> **Textauszug**
────────────────
Köln. Viel Zeit zu reagieren bleibt im Extremfall nicht. Denn aufgrund einer schnellen Schneeschmelze im Süden und kontinuierlichen starken Regenfällen in der Region kann der Rhein innerhalb von kürzester Zeit enorm an Wasser zulegen. „Am 21. Januar 1995 ist der Pegel im Schnitt pro Stunde um bis zu 21 Zentimeter gestiegen“, erinnert sich Reinhard Vogt, der damals in Köln für den Hochwasserschutz zuständig war. „Innerhalb von 32 Stunden kam es dadurch zu einem Anstieg von 4,10 Meter auf 8,11 Meter.“ Entsprechend schnell mussten Vogt und tausende Helfer handeln.

Da es nur 13 Monate zuvor, am 23. Dezember 1993, bereits zu einem Pegelstand von 10,63 Meter gekommen war und Vogt daraufhin ein Hochwasserkonzept erstellt hatte, wussten die Experten allerdings, was zu tun war. So mussten insgesamt rund 2000 Hochwasserschutzmaßnahmen abgewickelt werden. In diesem Zuge wurden beispielsweise mobile Wände errichtet, zahlreiche Wasserabpumpeinheiten installiert und mehr als 400 000 Sandsäcke platziert. Zudem wurden in Köln circa 9,2 Kilometer lange Stegeinheiten aufgebaut und mehr als 50 Boote eingesetzt, um den betroffenen Menschen einen Ausweg aus der Extremsituation bieten zu können.

Erneute Niederschläge im Einzugsgebiet des Rheins sorgten dann letztlich dafür, dass am 30. Januar 1995 die Jahrhundertrekordmarke von 10,69 Meter erreicht wurde. Das Schlimmste konnte zwar verhindert werden, dennoch waren mehr als 33 000 Menschen direkt von den Folgen des Hochwassers betroffen. „Wie 1993 ist auch 1995 bei dem Hochwasser niemand ums Leben gekommen“, erinnert sich Vogt an die damalige Situation. „Und darauf bin ich stolz. Dort, wo es richtig gefährlich wurde, haben wir die Menschen rechtzeitig evakuiert.“

Nachdem der Pegel wieder deutlich gesunken, das Wasser aus der Altstadt verschwunden und zahlreiche Keller leergepumpt waren, begann die eigentliche Arbeit von Vogt aber erst. Denn ihm war klar: Auch wenn die entstandenen Schäden deutlich geringer ausfielen als beim Weihnachts-Hochwasser 1993, darf sich in Köln ein Ereignis wie dieses nicht wiederholen. Vielmehr müssten die Menschen künftig besser vor Hochwasser geschützt werden. Deshalb fertigte er anschließend ein 230 Seiten starkes Hochwasserkonzept an, das er den verantwortlichen Politikern im Juni 1995 vorlegte. Und da der Handlungsbedarf für die Entscheider der Stadt offensichtlich war, wurde die Umsetzung von Vogts Konzept am 5. Februar 1996 einstimmig vom Stadtrat beschlossen.
────────────────
> **Gegebene Daten**
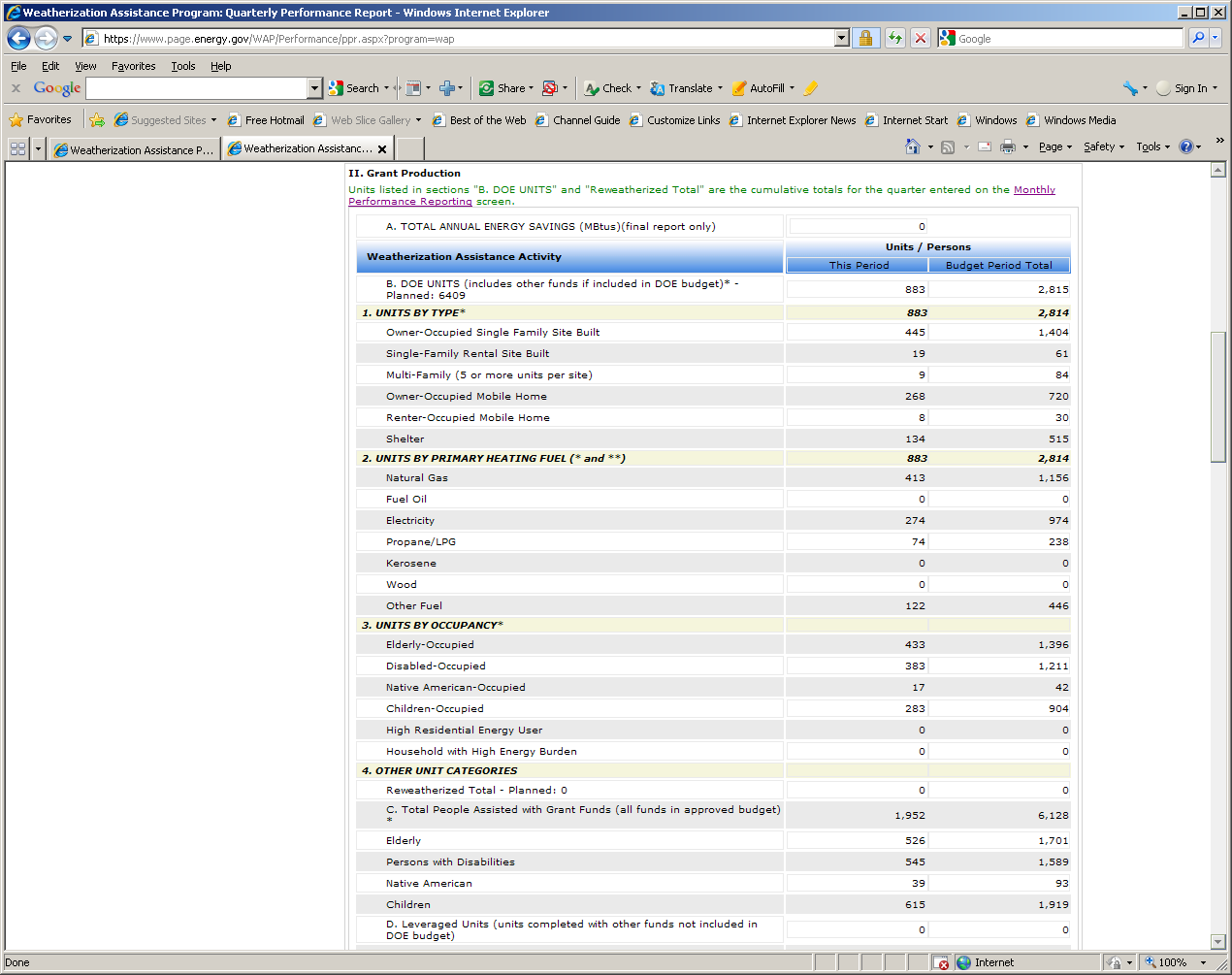
Task: Click the security lock icon
Action: pos(865,39)
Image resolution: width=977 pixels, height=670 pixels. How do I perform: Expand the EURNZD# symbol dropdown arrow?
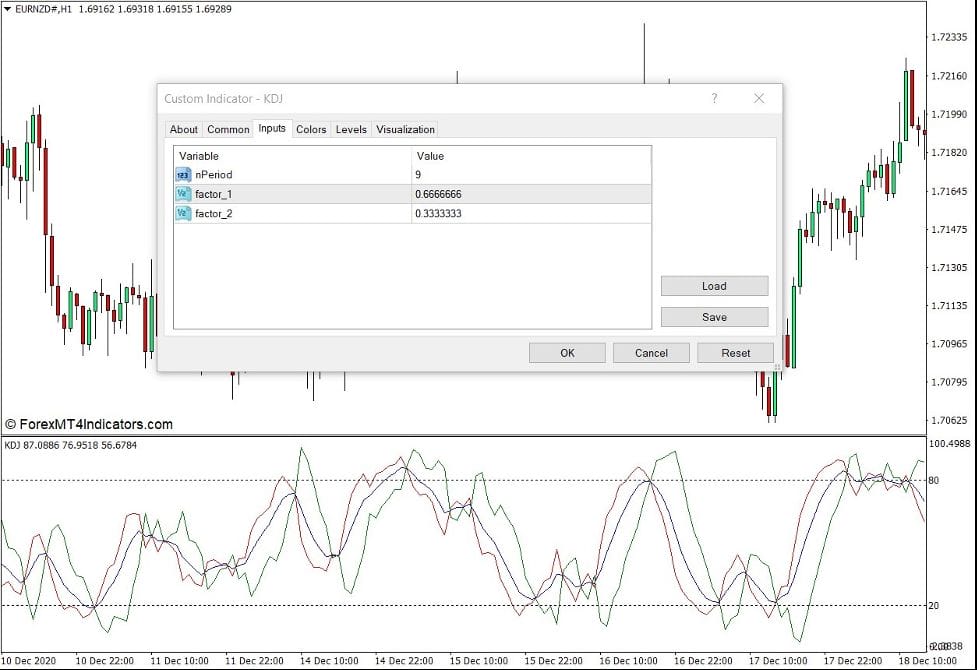point(8,8)
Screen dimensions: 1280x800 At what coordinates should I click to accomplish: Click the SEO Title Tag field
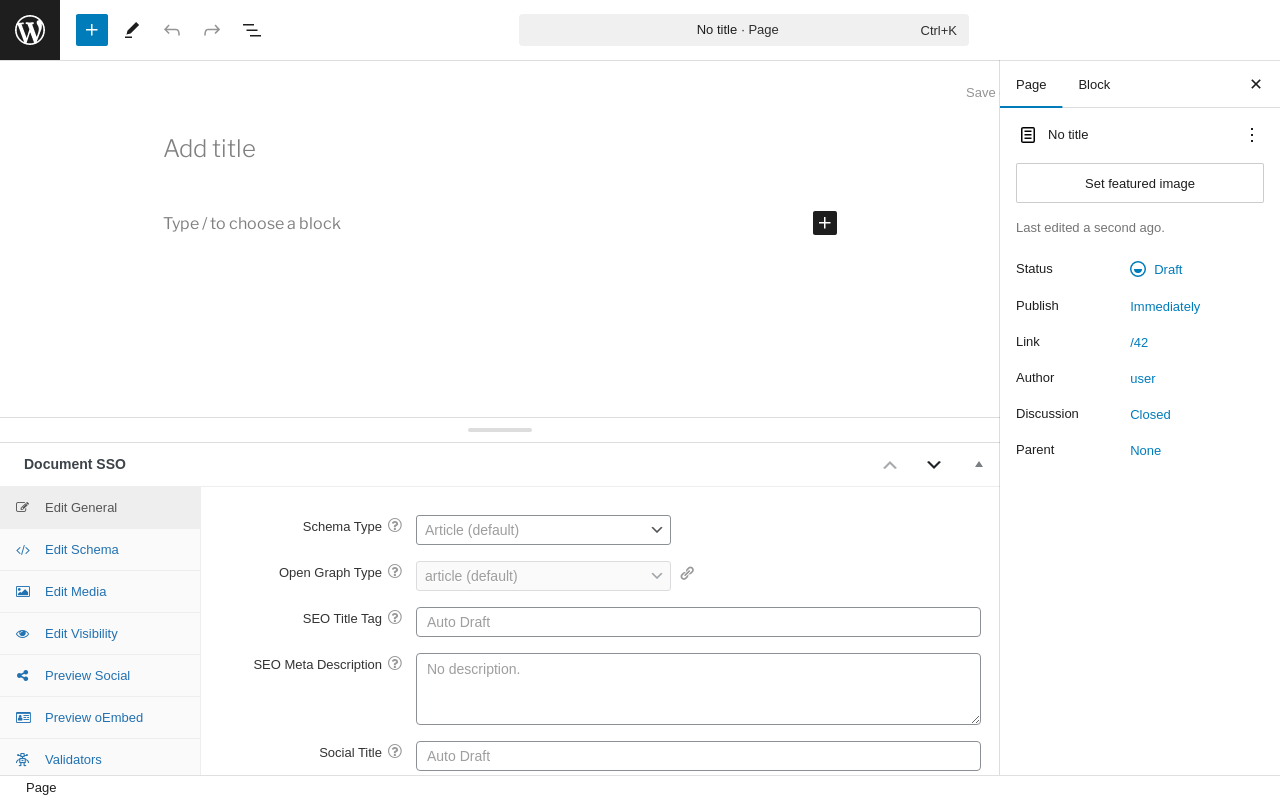pyautogui.click(x=698, y=622)
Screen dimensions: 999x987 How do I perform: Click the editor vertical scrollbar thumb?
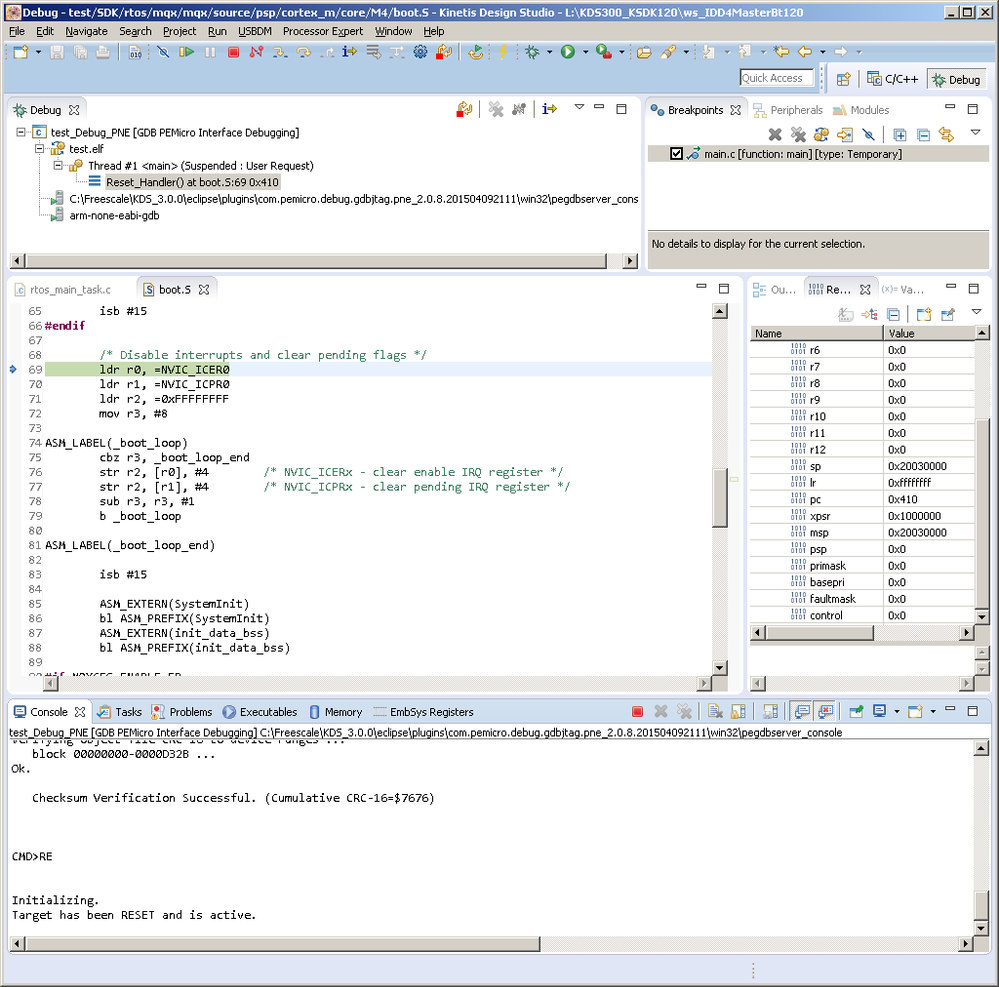point(719,497)
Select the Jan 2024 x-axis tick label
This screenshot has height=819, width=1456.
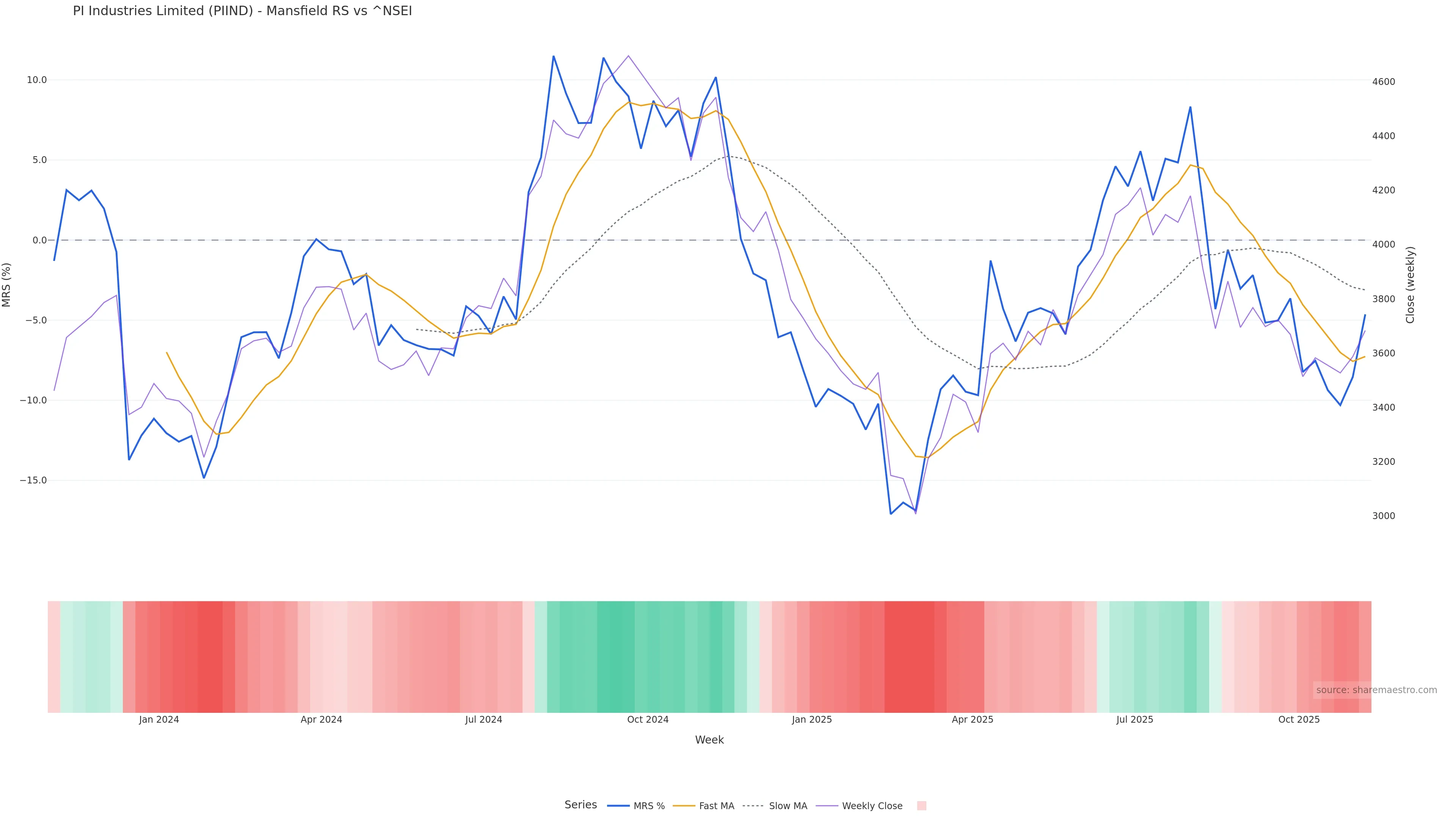coord(159,720)
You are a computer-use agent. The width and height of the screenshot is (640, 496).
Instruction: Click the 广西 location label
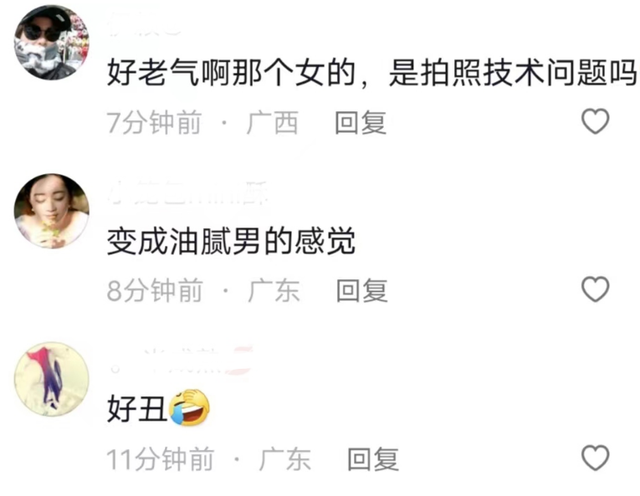272,122
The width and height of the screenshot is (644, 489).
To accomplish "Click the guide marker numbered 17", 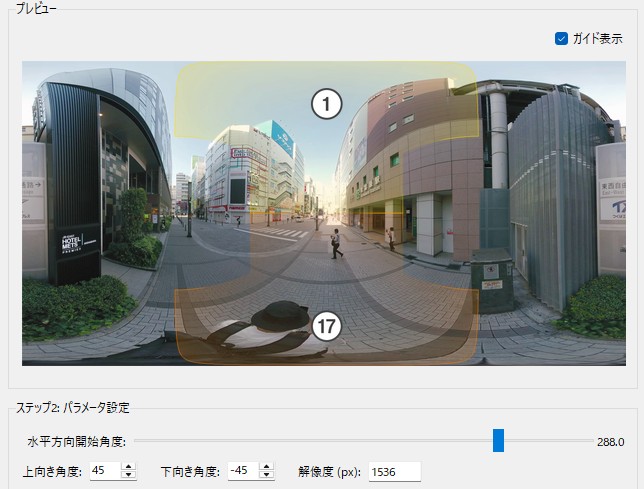I will click(327, 326).
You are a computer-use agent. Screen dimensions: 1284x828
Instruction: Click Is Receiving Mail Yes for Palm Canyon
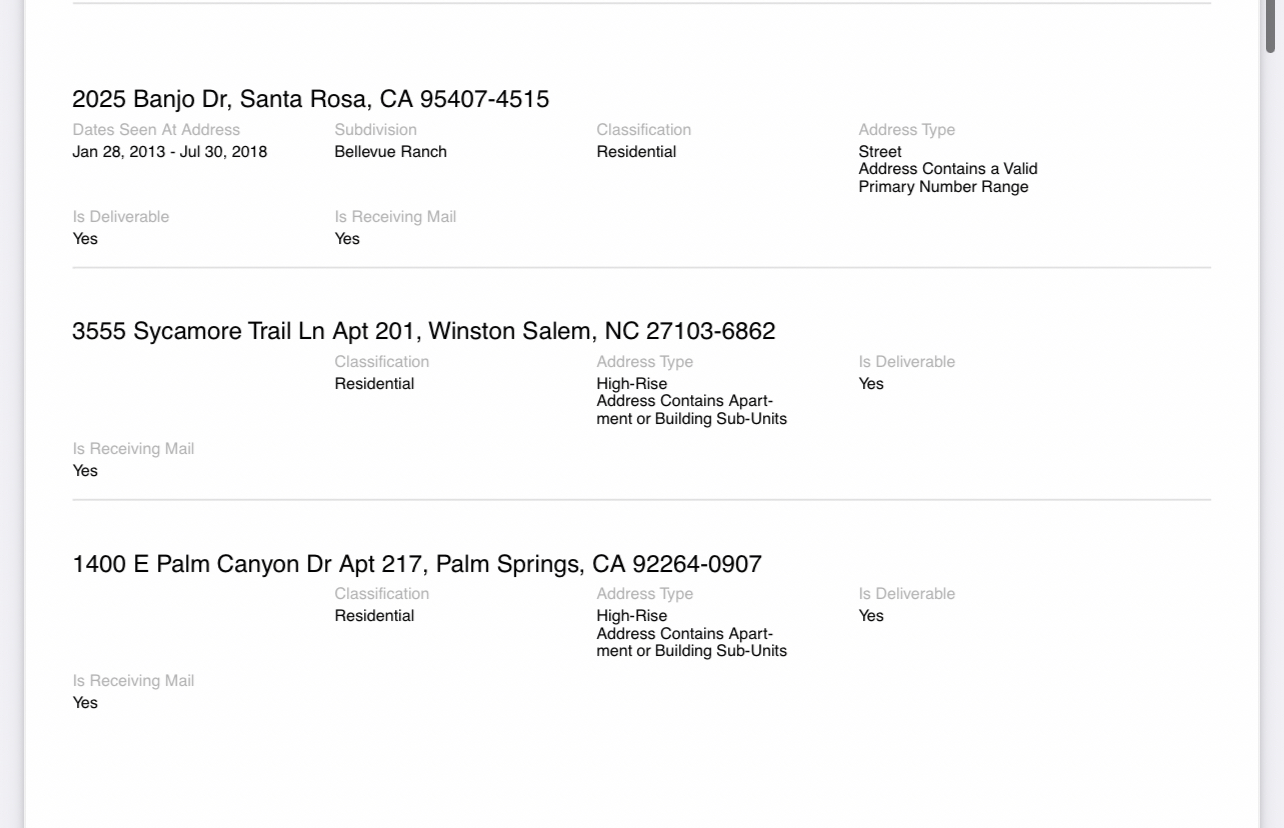pos(85,703)
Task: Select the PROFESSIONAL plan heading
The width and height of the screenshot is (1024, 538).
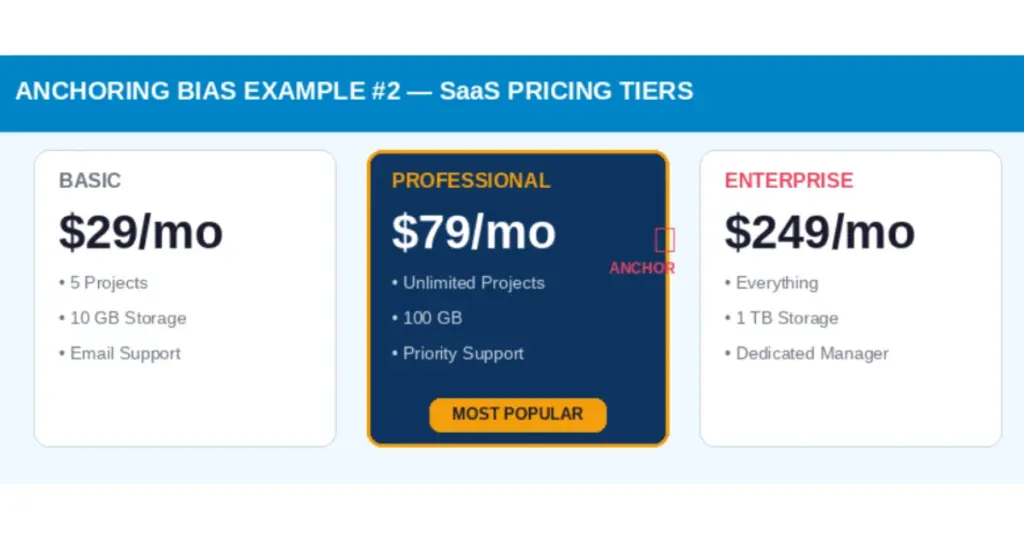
────────────────
> **Aufgaben**
1. Wiederhole aus den Einträgen den Abschnitt, der mit der Zeile beginnt, die „Image resolution: width=977“ enthält, und mit der Zeile endet, die „coord(159,720)“ enthält, beide Zeilen eingeschlossen. Lass die Bilder in deiner Antwort weg.
2. Nimm den Text über das Kölner Rheinhochwasser von 1995 an seinem Ende wieder auf und schreibe ihn weiter.

> **Antworten je Aufgabe**
1.
Image resolution: width=977 pixels, height=670 pixels. How do I perform: Expand the EURNZD# symbol dropdown arrow?
point(8,8)
Screen dimensions: 1280x800 At what coordinates should I click to accomplish: Click the SEO Title Tag field
pyautogui.click(x=698, y=622)
Screen dimensions: 999x987 How do I perform: Click the editor vertical scrollbar thumb?
point(719,497)
Select the Jan 2024 x-axis tick label
This screenshot has height=819, width=1456.
coord(159,720)

2.
Was passiert ab welchem Pegelstand?

Somit konnte der Hochwasserschutz in Köln entlang des Rheins über die Jahre kontinuierlich ausgebaut werden, sodass nun 11,30 bis 11,70 Meter hohe mobile Wände die Überflutung von Stadtgebieten verhindern. „Wir sind in Köln wirklich gut aufgestellt“, erklärt Dr. Ulf Schulze-Hennings, der Leiter der Hochwasserzentrale der Kölner Stadtentwässerungsbetriebe (StEB Köln). „Es gibt Teilbereiche der Stadt, die vor Hochwassern geschützt sind, die alle hundert Jahre vorkommen. Andere Teilbereiche Kölns sind sogar vor Ereignissen geschützt, die statistisch gesehen nur alle 200 Jahre auftreten.“

Doch nicht nur das: Tatsächlich werden je nach Höhe des Wasserstands immer mehr Menschen in den Hochwasserschutz integriert. Dabei sind im Extremfall Mitarbeiter der StEB, der DLRG, vom THW, der Rheinenergie, der Polizei oder gar der Bundeswehr im Einsatz.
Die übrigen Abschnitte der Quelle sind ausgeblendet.